Many companies are now using fine print to stop consumers from taking legal action, according to Public Citizen, a consumer advocacy group.

Below is Public Citizen’s listing of some of the largest corporations that have placed “forced arbitration” clauses in their terms of service. Forced arbitration blocks consumers and employees from holding companies accountable in court because they must take their claims to private, secretive tribunals that often favor the companies, the consumer group said in a statement.

Telecommunications: DirectTV, Verizon, AT&T, Comcast, Sprint, T-Mobile, Clearwire, Time Warner Cable, Tacfone.

Consumer banking and credit: Wells Fargo, US Bank, Regions Banks, BB&T, Discover, PNC Bank, Chase.

Student loans: Sallie Mae, Citibank, Chase, Discover.

Consumer electronics: Sony, Dell, Gateway, Electronic Arts, XBox Live.

Nursing homes: Candansk, Covenant Dove, Driftwood Rehabilitation and Nursing Center, Kindred Nursing Center, Manor Care of Florida, OP Winter Haven, SA-PG Sun City Center, Triad Health Management of Georgia.

Home builders: D.R. Horton, Pulte Homes, Centex Corp., Lennar, KB Home, Hovnanian Enterprises, NVR (Ryan), The Ryland Group, Beazer Homes.
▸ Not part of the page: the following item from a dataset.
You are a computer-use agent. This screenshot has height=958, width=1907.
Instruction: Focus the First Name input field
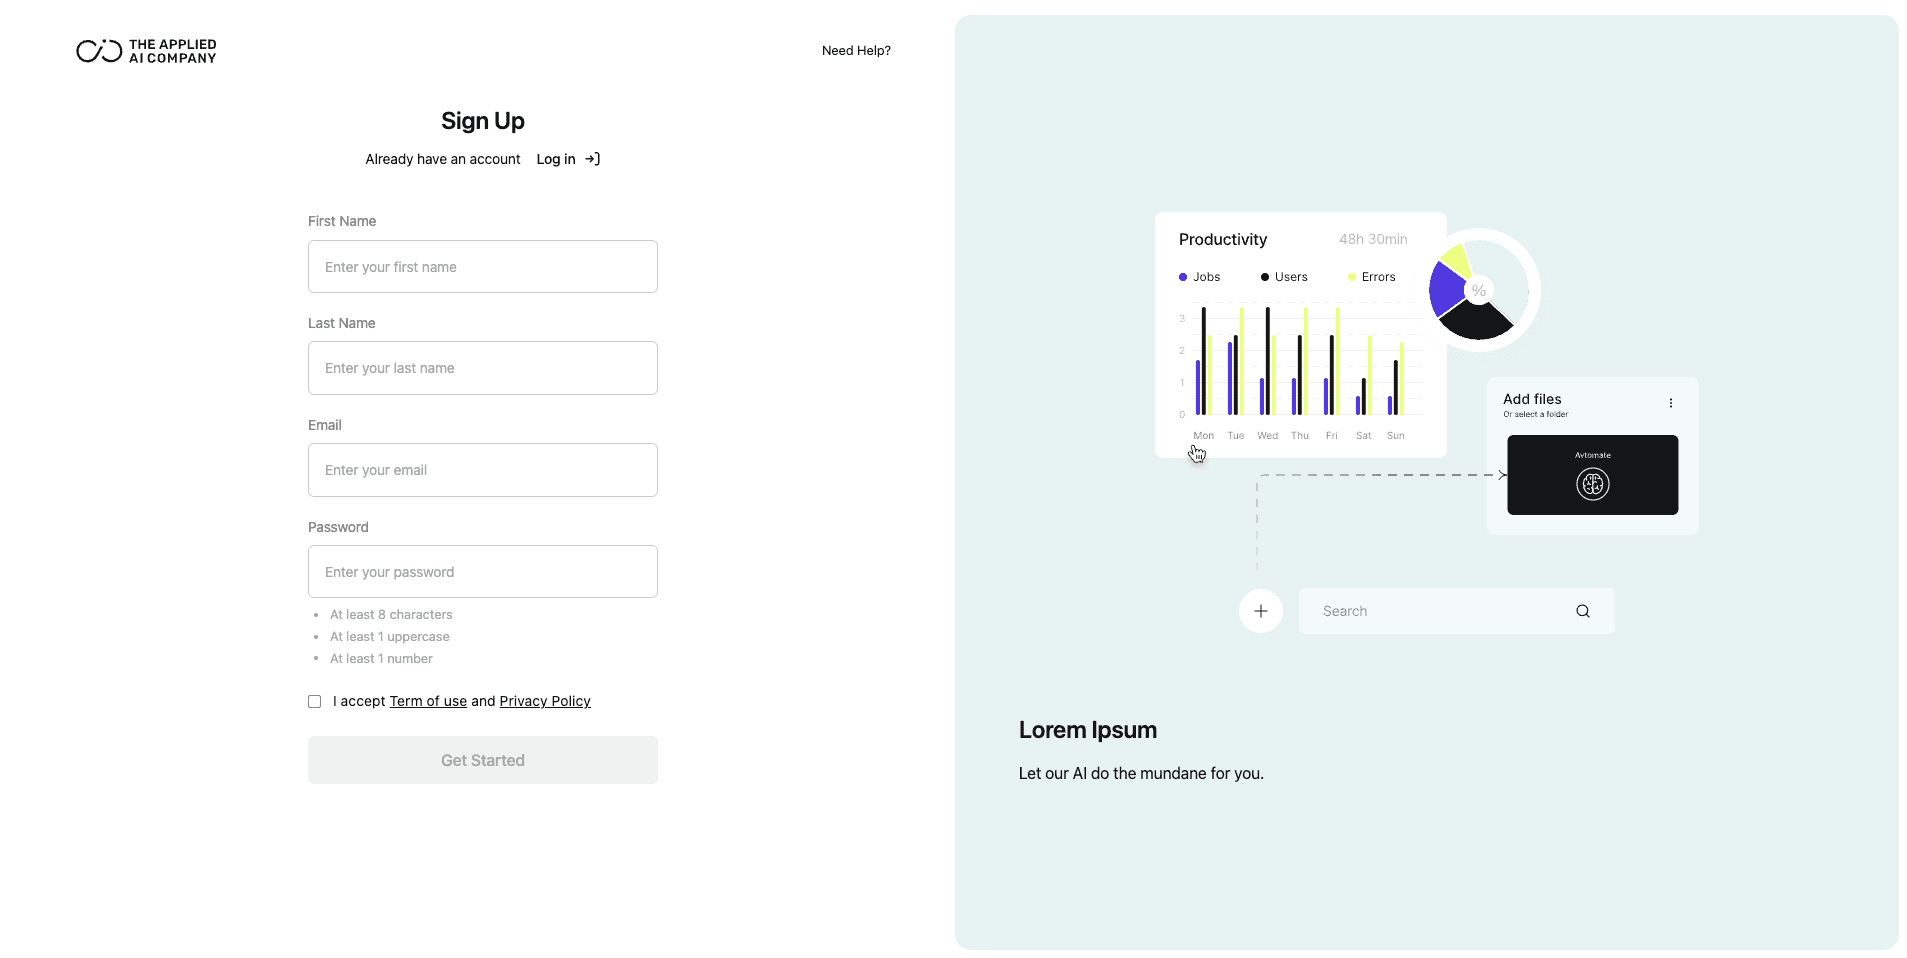click(x=482, y=266)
Gift cards: Starbucks, Pep Boys, Gold’s Gym, Ticketmaster, Crocs, In-N-Out Burger, Red Mango, Patagonia, Discover.

Ecommerce and entertainment:, Barnes & Noble, Netflix, Hulu.

Employment: Hooters of America, Forever 21, Nordstrom, Neiman Marcus Group, Macy’s West Stores, Yahoo! Inc.

Miscellaneous: New Leaf Academy, Orkin.